ACTIVITY: The response must contain all of the entries, each one repeated exactly.

SUPPLIED MATERIAL:
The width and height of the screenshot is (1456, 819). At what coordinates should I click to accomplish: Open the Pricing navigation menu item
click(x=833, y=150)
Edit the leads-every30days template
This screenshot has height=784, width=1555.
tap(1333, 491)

FINISHED EXERCISE:
The width and height of the screenshot is (1456, 819). At what coordinates should I click to accomplish: Open the Pricing navigation menu item
click(x=833, y=150)
Edit the leads-every30days template
This screenshot has height=784, width=1555.
tap(1333, 491)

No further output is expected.